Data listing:
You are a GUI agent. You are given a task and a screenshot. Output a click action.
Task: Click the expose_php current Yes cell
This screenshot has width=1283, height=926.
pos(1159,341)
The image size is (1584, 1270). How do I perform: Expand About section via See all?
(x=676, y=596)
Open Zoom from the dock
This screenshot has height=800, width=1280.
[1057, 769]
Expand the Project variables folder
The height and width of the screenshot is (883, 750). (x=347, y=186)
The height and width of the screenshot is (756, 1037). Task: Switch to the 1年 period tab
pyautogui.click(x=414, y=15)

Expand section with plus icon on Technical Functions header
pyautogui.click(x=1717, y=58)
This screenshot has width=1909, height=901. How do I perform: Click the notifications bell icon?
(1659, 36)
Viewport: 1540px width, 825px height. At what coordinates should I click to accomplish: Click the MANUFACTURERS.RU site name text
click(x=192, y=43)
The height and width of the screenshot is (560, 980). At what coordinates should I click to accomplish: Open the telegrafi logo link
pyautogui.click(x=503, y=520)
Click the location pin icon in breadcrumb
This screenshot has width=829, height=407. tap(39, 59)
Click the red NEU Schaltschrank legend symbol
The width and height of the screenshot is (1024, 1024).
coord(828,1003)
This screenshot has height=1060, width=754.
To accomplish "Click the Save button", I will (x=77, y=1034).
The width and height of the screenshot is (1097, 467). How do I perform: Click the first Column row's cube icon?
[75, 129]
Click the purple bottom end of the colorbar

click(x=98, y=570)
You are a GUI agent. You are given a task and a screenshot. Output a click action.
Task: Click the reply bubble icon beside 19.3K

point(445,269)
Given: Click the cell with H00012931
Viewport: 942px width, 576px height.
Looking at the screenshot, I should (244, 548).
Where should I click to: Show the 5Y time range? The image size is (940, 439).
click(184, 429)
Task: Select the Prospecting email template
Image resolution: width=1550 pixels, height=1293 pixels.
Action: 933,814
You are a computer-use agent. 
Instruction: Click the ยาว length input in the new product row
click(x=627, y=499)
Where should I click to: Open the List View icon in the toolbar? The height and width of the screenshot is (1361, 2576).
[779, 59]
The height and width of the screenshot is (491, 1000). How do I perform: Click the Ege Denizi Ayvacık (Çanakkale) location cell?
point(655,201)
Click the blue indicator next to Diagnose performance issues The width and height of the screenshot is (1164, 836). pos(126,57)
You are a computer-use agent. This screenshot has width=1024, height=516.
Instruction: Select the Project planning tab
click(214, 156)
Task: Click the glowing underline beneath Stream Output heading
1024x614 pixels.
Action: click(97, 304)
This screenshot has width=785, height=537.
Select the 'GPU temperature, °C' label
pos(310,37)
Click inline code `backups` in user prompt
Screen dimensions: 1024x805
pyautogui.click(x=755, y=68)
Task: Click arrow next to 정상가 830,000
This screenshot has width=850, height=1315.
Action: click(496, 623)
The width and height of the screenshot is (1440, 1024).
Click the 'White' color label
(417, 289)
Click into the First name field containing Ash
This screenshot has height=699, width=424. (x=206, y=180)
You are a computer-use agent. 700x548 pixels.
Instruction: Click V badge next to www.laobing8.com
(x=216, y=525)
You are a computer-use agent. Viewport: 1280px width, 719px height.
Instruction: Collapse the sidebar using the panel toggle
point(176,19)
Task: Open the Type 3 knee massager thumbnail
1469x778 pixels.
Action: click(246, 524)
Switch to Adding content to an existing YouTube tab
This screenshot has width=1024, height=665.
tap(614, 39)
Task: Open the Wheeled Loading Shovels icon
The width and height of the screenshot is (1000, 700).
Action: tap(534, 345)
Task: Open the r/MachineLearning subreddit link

• _Problem_
Please reproduce every one of the lines above word for word, leaving nothing out.

• _Exercise result_
You are a GUI agent. You are given a task and a screenshot. Output a click action.
Task: Click the expose_php current Yes cell
This screenshot has width=1283, height=926.
pos(1159,341)
The image size is (1584, 1270). How do I perform: Expand About section via See all?
(x=676, y=596)
Open Zoom from the dock
This screenshot has height=800, width=1280.
[1057, 769]
Expand the Project variables folder
The height and width of the screenshot is (883, 750). (x=347, y=186)
The height and width of the screenshot is (756, 1037). Task: Switch to the 1年 period tab
pyautogui.click(x=414, y=15)

Expand section with plus icon on Technical Functions header
pyautogui.click(x=1717, y=58)
This screenshot has width=1909, height=901. How do I perform: Click the notifications bell icon?
(1659, 36)
Viewport: 1540px width, 825px height. At what coordinates should I click to accomplish: Click the MANUFACTURERS.RU site name text
click(x=192, y=43)
The height and width of the screenshot is (560, 980). At what coordinates should I click to accomplish: Open the telegrafi logo link
pyautogui.click(x=503, y=520)
Click the location pin icon in breadcrumb
This screenshot has width=829, height=407. tap(39, 59)
Click the red NEU Schaltschrank legend symbol
The width and height of the screenshot is (1024, 1024).
coord(828,1003)
This screenshot has height=1060, width=754.
To accomplish "Click the Save button", I will (x=77, y=1034).
The width and height of the screenshot is (1097, 467). How do I perform: Click the first Column row's cube icon?
[75, 129]
Click the purple bottom end of the colorbar

click(x=98, y=570)
You are a GUI agent. You are given a task and a screenshot. Output a click action.
Task: Click the reply bubble icon beside 19.3K

point(445,269)
Given: Click the cell with H00012931
Viewport: 942px width, 576px height.
Looking at the screenshot, I should (244, 548).
Where should I click to: Show the 5Y time range? The image size is (940, 439).
click(184, 429)
Task: Select the Prospecting email template
Image resolution: width=1550 pixels, height=1293 pixels.
Action: 933,814
You are a computer-use agent. 
Instruction: Click the ยาว length input in the new product row
click(x=627, y=499)
Where should I click to: Open the List View icon in the toolbar? The height and width of the screenshot is (1361, 2576).
[779, 59]
The height and width of the screenshot is (491, 1000). How do I perform: Click the Ege Denizi Ayvacık (Çanakkale) location cell?
point(655,201)
Click the blue indicator next to Diagnose performance issues The width and height of the screenshot is (1164, 836). pos(126,57)
You are a computer-use agent. This screenshot has width=1024, height=516.
Instruction: Select the Project planning tab
click(214, 156)
Task: Click the glowing underline beneath Stream Output heading
1024x614 pixels.
Action: click(97, 304)
This screenshot has width=785, height=537.
Select the 'GPU temperature, °C' label
pos(310,37)
Click inline code `backups` in user prompt
Screen dimensions: 1024x805
pyautogui.click(x=755, y=68)
Task: Click arrow next to 정상가 830,000
This screenshot has width=850, height=1315.
Action: click(496, 623)
The width and height of the screenshot is (1440, 1024).
Click the 'White' color label
(417, 289)
Click into the First name field containing Ash
This screenshot has height=699, width=424. (x=206, y=180)
You are a computer-use agent. 700x548 pixels.
Instruction: Click V badge next to www.laobing8.com
(x=216, y=525)
You are a computer-use agent. Viewport: 1280px width, 719px height.
Instruction: Collapse the sidebar using the panel toggle
point(176,19)
Task: Open the Type 3 knee massager thumbnail
1469x778 pixels.
Action: click(246, 524)
Switch to Adding content to an existing YouTube tab
This screenshot has width=1024, height=665.
tap(614, 39)
Task: Open the Wheeled Loading Shovels icon
The width and height of the screenshot is (1000, 700).
Action: tap(534, 345)
Task: Open the r/MachineLearning subreddit link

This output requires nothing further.